#### Task to carry out
The required output is the lines from the one with "Image resolution: width=748" through the end of the data, repeated verbatim, with no pictures included.

=====

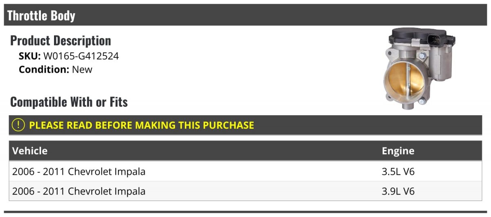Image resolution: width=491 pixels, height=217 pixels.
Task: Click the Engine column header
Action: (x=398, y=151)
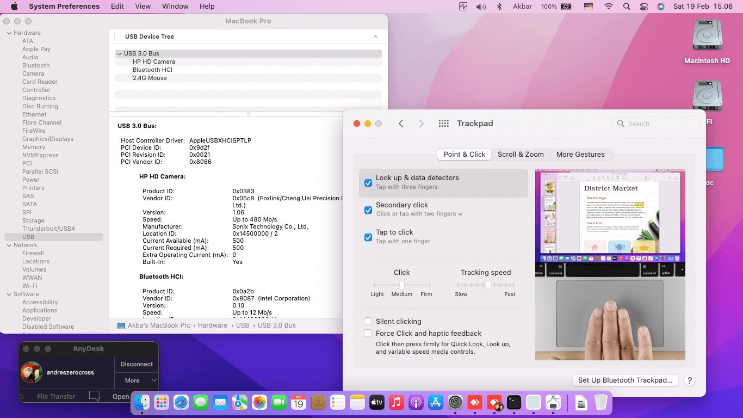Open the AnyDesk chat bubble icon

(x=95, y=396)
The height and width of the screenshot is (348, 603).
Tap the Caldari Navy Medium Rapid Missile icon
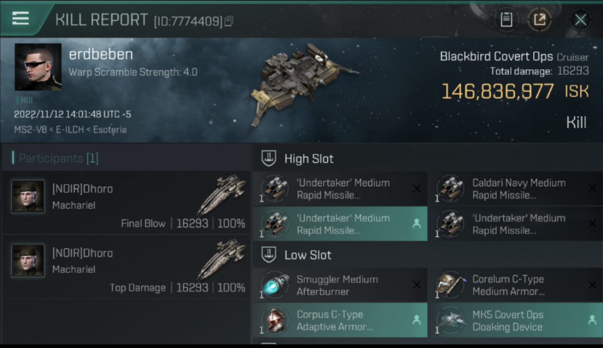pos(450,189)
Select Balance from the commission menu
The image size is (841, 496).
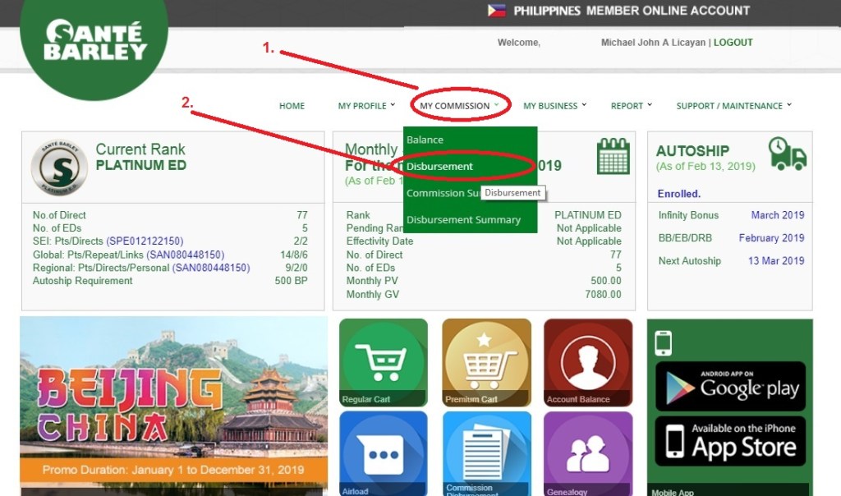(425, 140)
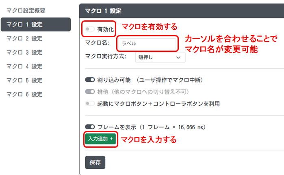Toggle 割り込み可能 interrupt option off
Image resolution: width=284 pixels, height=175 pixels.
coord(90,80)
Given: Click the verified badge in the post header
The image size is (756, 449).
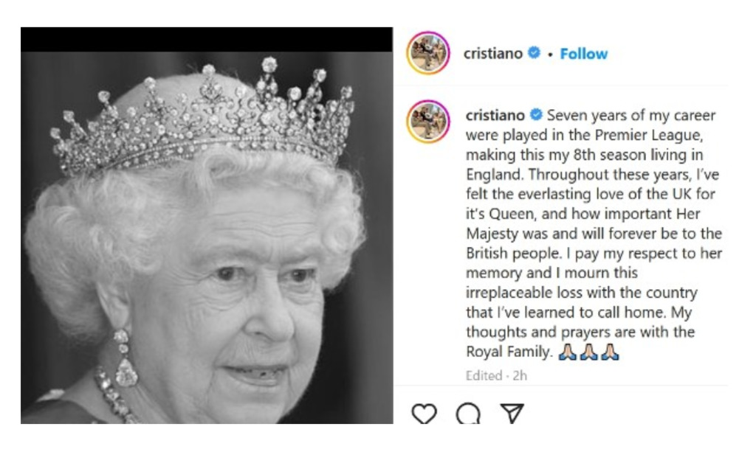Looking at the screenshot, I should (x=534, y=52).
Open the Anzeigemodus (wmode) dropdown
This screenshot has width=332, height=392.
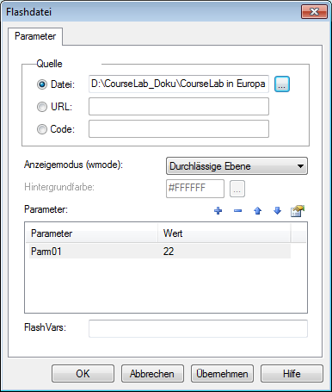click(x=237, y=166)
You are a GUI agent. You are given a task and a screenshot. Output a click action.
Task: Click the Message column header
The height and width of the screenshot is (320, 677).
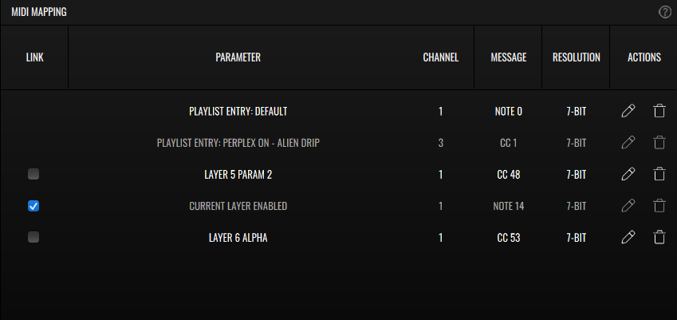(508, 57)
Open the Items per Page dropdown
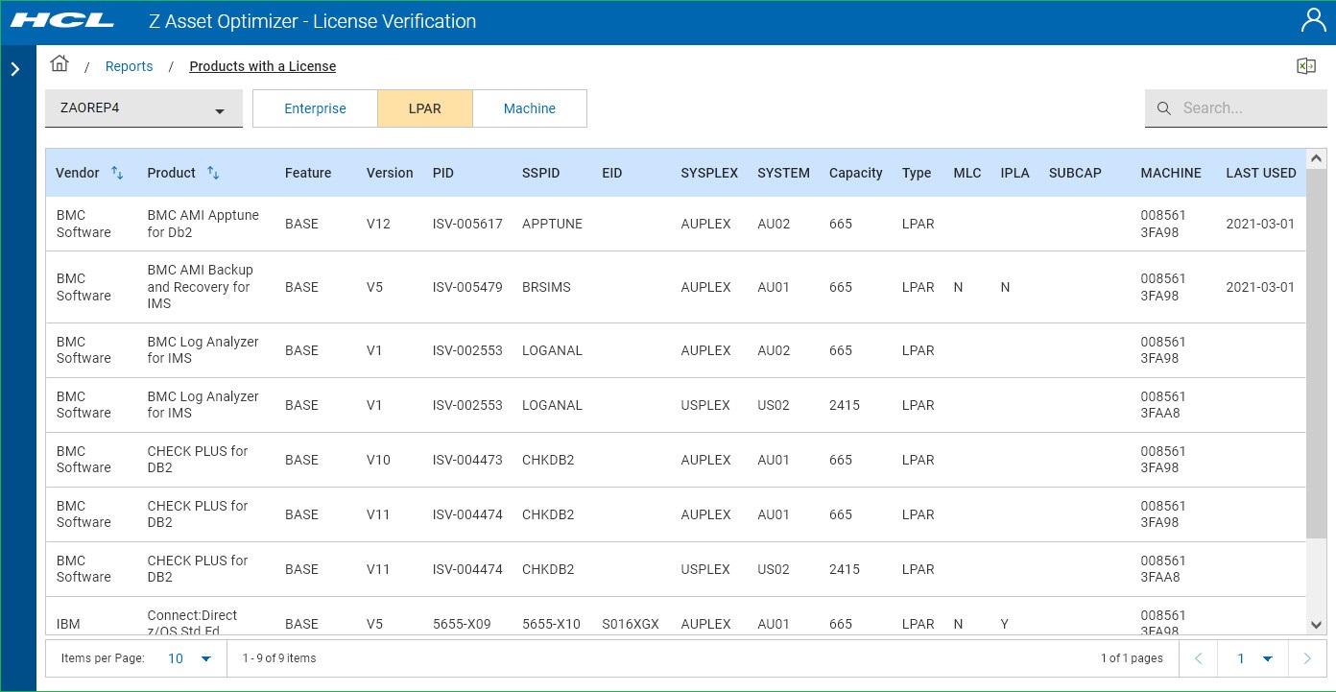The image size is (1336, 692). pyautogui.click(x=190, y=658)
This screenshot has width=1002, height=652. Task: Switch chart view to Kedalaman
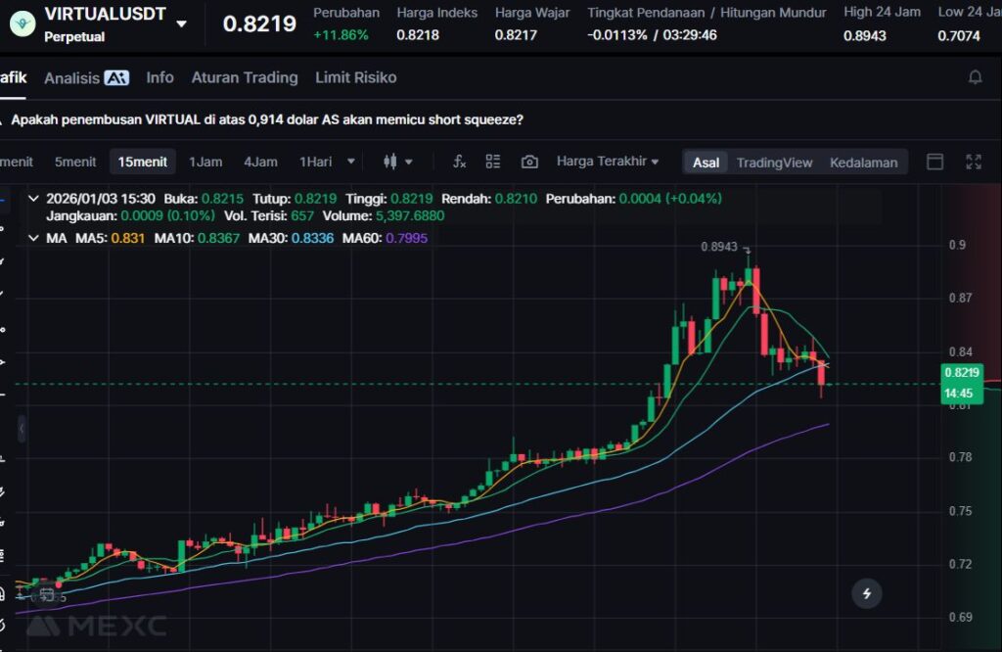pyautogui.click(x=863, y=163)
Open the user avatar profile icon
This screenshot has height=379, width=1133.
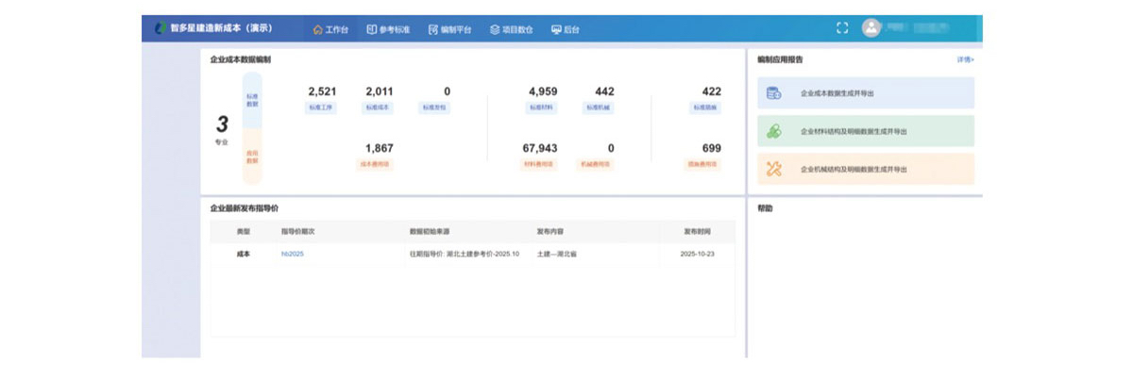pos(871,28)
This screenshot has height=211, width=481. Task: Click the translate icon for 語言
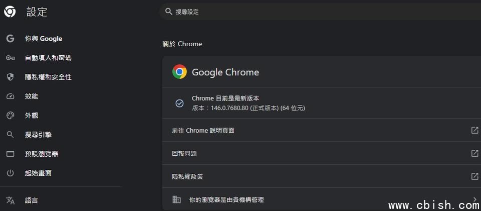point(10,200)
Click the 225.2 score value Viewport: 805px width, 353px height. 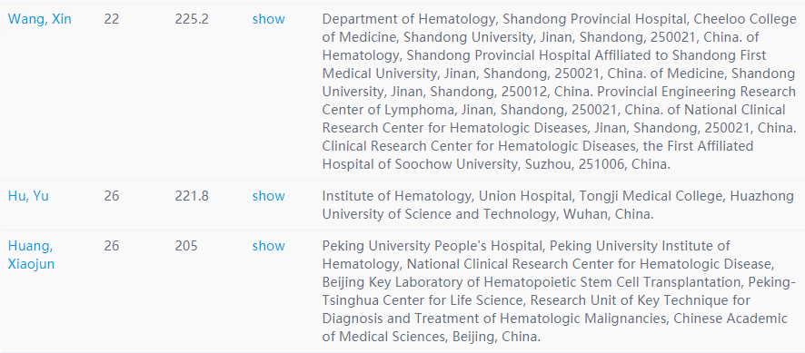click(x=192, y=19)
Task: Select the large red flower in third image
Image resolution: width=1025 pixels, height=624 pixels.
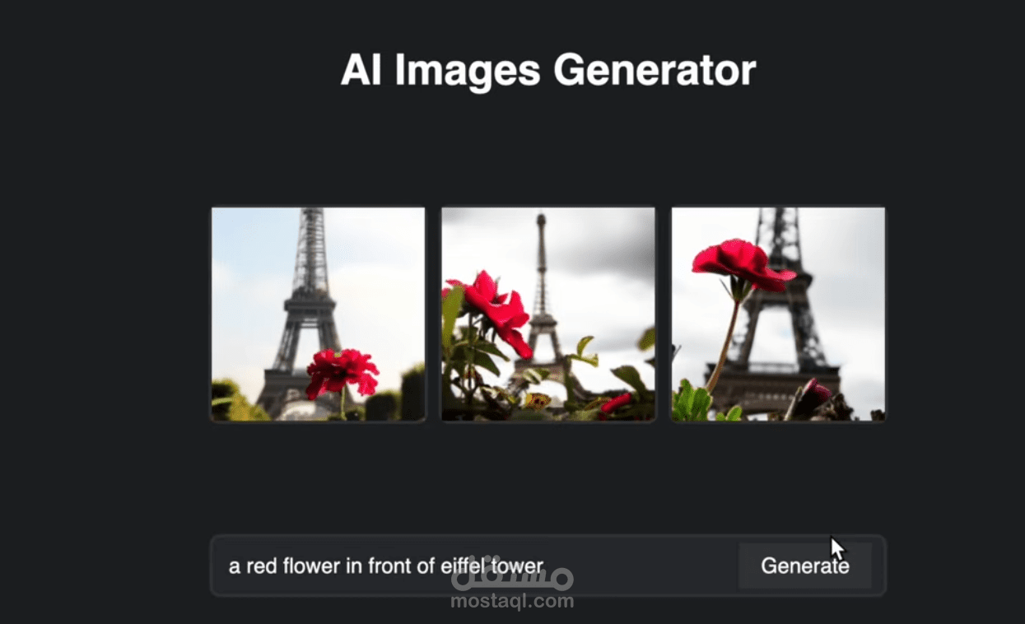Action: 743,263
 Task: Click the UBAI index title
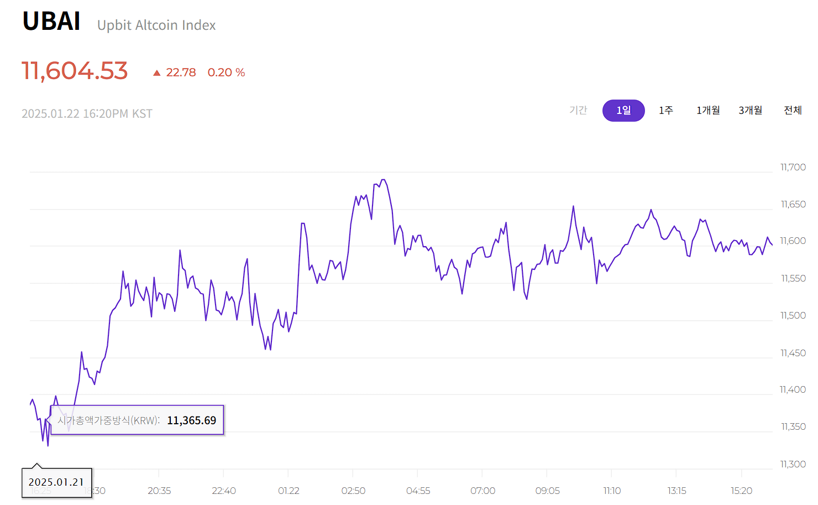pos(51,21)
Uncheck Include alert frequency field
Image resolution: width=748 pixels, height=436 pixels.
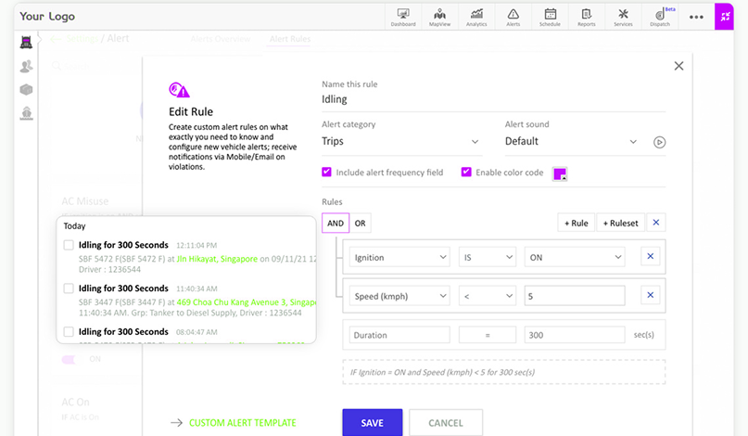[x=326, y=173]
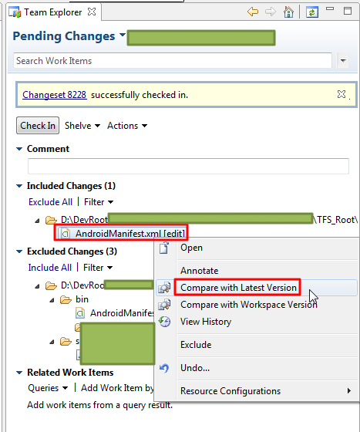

=====

#### Exercise output
Image resolution: width=748 pixels, height=436 pixels.
[x=326, y=173]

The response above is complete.